» **Records**:
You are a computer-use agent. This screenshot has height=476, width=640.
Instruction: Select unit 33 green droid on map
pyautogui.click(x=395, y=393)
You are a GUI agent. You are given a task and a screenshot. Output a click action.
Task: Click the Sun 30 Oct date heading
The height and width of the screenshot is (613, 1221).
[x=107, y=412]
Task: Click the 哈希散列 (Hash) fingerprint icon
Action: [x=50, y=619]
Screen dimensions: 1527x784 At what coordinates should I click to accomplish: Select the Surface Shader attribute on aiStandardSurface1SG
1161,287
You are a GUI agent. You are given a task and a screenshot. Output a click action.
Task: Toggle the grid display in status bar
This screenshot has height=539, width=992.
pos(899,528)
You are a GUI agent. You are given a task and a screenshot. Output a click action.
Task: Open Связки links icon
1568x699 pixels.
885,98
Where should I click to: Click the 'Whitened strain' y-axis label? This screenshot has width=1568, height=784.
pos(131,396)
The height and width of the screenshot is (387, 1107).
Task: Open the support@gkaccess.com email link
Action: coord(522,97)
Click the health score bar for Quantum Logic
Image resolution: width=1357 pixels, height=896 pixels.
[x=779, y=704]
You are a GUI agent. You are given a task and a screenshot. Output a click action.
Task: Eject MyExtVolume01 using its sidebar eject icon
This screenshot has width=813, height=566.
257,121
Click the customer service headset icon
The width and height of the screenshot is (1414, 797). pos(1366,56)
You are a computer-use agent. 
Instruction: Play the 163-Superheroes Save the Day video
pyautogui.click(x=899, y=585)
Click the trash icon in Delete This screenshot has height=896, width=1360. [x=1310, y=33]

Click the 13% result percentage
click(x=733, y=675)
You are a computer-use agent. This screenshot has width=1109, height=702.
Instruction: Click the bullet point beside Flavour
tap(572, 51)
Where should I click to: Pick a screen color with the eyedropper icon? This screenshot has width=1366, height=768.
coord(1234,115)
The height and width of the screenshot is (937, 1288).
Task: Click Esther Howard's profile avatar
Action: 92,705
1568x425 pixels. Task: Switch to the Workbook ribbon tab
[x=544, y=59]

» **Problem**: Express the lines from the one containing "Screen dimensions: 1527x784" through the one containing "[x=779, y=704]" as a JSON list of strings, one string per line, omitting blank lines.

» **Task output**:
[
  "Screen dimensions: 1527x784 At what coordinates should I click to accomplish: Select the Surface Shader attribute on aiStandardSurface1SG",
  "1161,287",
  "You are a GUI agent. You are given a task and a screenshot. Output a click action.",
  "Task: Toggle the grid display in status bar",
  "This screenshot has height=539, width=992.",
  "pos(899,528)",
  "You are a GUI agent. You are given a task and a screenshot. Output a click action.",
  "Task: Open Связки links icon",
  "1568x699 pixels.",
  "885,98",
  "Where should I click to: Click the 'Whitened strain' y-axis label? This screenshot has width=1568, height=784.",
  "pos(131,396)",
  "The height and width of the screenshot is (387, 1107).",
  "Task: Open the support@gkaccess.com email link",
  "Action: coord(522,97)",
  "Click the health score bar for Quantum Logic",
  "Image resolution: width=1357 pixels, height=896 pixels.",
  "[x=779, y=704]"
]